Here is the deal. Wind power becomes 20% of our energy supply by 2020. This isn't wishful thinking... it is simply the trajectory we are on at the moment.
Here is a snapshot:
US Wind Power Capacity in MW
2005: 9,149
2006:11,603 +27%
2007:16,819 +45%
2008: 25,170 +49%
2009: 35,159 +39%
Now I'm not saying this is exponential at all, but the construction per year increased right through the Great Recession and actually would have been higher in 2009 had financing been available.

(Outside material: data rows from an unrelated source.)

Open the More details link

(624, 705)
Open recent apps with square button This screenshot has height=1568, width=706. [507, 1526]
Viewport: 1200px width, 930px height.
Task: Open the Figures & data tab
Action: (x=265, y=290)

However lets then use 2009 as the extended growth rate. (1.39^10 = 26.29X) Thats a high value so lets assume it is far too optimistic. That would represent a complete replacement of current coal by 2020. Let run a pessimistic scenario. 2010 construction was estimated at 16,000 by year end which is a 45% increase. Lets say that we can only maintain the 2010 pace of 16k bucking all trends. (0.45*10 +1= 5.57) That would put 10% of our current supply of power under wind.
So we have two bounds:
2009 percentage growth: 47% of current total MWh with wind alone
Current numerical growth: 10% of current total MWh with wind alone
Now what happens to energy demand going forward? Source:
EIA
Electricity Demand in Quadrillion BTUs
2007: 12.84
2008: 12.69
2009: 12.24
2010: 12.34
But watch what happens after:
2011: 12.72
2015: 13.20
2020: 13.39
2030: 15.26
2010-2020 difference: +8.5%
Residential 2010-2020 difference: +6.7%
Commercial 2010-2020 difference: +16.23%
Industrial 2010-2020 difference: +18.58%
Transportation 2010-2020 difference (total energy consumed): +14.2%
Total energy consumed nationwide 2010-2020: +8.6%
Total projected population growth from 2010-2020: 10.04%
Total energy consumed nationwide 2020-2030: +5.7%
Bloody murder? No. Actually we are becoming less energy intensive as a nation and have been for a while even before the recession.
This means that essentially all energy constructed since 2007 is replacement of older hardware. Thats where the difference in our arguments has been. The replacement already started not in 2025 but in 2007. There is no waiting for the future involved. Each and every single MW is replacing our 2007 capacity.